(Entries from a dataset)

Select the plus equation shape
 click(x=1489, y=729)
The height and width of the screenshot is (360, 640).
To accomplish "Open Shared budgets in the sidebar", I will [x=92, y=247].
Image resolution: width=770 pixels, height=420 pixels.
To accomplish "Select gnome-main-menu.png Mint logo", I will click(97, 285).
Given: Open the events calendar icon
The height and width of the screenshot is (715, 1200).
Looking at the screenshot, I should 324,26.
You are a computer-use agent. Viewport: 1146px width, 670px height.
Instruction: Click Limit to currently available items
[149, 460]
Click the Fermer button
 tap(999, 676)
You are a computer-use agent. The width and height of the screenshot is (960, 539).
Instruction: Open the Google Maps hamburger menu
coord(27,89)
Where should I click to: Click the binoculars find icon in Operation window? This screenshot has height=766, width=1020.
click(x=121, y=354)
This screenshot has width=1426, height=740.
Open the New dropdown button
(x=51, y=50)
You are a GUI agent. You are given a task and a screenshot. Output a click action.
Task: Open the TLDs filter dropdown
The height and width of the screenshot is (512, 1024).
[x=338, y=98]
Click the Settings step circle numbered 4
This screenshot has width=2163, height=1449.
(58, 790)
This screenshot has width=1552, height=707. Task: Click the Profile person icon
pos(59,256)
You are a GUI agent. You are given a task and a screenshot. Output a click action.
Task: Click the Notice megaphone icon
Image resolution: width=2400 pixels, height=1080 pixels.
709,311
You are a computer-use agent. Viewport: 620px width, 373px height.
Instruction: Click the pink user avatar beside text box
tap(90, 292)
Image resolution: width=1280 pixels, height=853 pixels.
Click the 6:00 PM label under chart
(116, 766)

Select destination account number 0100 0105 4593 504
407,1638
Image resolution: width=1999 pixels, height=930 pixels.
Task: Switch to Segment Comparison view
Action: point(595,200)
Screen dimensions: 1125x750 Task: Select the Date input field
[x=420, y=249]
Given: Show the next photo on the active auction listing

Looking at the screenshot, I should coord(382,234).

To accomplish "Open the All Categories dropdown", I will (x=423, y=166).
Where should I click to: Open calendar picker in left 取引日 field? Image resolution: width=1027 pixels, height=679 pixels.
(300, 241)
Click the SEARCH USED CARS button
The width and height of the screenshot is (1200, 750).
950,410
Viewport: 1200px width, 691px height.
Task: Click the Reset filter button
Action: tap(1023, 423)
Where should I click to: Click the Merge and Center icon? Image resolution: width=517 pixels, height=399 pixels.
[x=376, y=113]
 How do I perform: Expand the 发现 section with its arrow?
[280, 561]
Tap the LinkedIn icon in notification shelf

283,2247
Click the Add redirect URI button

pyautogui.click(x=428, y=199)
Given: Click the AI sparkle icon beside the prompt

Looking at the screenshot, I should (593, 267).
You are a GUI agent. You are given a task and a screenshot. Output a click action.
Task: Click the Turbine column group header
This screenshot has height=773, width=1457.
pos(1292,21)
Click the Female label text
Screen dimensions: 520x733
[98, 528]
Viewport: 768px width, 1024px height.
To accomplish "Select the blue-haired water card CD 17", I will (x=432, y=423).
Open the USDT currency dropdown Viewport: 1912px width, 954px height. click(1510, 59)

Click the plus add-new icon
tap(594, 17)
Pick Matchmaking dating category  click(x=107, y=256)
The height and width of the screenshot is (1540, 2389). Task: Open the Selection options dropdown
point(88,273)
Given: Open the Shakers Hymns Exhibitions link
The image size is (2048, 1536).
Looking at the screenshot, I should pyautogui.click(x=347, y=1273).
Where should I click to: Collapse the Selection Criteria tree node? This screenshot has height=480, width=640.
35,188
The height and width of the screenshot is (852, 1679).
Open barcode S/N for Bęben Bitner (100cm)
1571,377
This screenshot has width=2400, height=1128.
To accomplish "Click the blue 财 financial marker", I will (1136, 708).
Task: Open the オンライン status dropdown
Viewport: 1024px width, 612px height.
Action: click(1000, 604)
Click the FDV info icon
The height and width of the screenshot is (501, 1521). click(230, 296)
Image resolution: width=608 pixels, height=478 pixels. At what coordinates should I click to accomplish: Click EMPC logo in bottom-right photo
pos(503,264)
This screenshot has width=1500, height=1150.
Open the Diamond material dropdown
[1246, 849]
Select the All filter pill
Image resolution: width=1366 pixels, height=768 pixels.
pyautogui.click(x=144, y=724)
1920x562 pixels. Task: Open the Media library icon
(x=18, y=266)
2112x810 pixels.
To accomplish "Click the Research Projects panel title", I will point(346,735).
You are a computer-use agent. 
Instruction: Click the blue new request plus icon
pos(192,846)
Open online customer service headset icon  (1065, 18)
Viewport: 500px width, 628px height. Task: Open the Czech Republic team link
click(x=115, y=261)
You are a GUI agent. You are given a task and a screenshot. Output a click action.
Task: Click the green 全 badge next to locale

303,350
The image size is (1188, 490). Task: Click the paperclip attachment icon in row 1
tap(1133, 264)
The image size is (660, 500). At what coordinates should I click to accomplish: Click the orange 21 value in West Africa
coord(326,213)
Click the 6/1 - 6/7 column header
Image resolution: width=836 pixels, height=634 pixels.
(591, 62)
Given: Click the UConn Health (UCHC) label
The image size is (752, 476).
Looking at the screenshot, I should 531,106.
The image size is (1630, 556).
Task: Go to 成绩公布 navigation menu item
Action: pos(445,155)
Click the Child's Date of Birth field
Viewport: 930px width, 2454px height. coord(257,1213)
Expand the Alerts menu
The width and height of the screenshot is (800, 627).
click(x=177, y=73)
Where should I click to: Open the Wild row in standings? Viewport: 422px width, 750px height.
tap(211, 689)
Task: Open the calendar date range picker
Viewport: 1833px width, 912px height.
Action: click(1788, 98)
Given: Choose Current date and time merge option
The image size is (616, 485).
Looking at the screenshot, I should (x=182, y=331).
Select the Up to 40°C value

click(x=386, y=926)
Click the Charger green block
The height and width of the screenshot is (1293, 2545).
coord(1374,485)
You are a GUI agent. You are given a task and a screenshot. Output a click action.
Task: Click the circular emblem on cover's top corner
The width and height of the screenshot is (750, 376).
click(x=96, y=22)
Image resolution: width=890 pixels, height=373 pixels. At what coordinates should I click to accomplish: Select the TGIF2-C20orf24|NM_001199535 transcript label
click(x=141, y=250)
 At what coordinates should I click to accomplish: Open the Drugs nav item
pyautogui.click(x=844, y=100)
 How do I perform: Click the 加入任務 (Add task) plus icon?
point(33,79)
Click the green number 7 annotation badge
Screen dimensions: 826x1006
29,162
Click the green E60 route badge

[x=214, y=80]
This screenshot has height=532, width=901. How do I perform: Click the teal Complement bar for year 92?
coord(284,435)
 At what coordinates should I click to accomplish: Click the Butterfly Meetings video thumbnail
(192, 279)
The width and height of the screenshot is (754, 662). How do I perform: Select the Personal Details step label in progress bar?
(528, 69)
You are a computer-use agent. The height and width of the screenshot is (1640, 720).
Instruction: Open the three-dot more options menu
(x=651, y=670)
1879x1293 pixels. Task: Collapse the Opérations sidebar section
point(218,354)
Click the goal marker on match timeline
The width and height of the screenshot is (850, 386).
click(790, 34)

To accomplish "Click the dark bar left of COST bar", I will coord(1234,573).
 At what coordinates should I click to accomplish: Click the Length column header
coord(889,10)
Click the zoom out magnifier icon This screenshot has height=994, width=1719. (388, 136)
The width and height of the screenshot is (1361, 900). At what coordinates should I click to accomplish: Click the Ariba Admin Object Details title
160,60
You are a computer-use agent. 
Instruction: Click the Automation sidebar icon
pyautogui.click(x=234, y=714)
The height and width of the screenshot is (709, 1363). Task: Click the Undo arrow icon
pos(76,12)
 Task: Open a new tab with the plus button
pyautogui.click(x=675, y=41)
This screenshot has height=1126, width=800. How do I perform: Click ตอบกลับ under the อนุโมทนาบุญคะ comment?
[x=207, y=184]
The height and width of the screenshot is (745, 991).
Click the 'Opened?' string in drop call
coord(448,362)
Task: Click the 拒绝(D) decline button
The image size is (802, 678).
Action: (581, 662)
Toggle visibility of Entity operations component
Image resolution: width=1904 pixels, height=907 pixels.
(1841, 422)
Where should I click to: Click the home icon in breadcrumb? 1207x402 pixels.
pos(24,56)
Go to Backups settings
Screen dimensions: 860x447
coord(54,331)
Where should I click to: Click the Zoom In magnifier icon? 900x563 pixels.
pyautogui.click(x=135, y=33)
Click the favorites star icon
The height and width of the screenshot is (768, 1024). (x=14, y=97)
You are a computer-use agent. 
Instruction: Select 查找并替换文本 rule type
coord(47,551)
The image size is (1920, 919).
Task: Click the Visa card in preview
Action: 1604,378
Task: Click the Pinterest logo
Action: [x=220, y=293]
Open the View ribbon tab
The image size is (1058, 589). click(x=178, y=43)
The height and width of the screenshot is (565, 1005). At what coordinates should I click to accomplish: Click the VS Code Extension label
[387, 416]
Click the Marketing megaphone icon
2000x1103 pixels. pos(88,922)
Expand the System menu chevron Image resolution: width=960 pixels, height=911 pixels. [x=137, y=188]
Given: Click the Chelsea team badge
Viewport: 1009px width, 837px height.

> [EXERCISE]: Give the rows from the line containing "Where should I click to: Open the" through the line containing "Looking at the screenshot, I should (x=182, y=331)." as a numbered list, leaving out any blank lines.

> [RESPONSE BELOW]:
1. Where should I click to: Open the Wild row in standings? Viewport: 422px width, 750px height.
2. tap(211, 689)
3. Task: Open the calendar date range picker
4. Viewport: 1833px width, 912px height.
5. Action: click(1788, 98)
6. Given: Choose Current date and time merge option
7. The image size is (616, 485).
8. Looking at the screenshot, I should (x=182, y=331).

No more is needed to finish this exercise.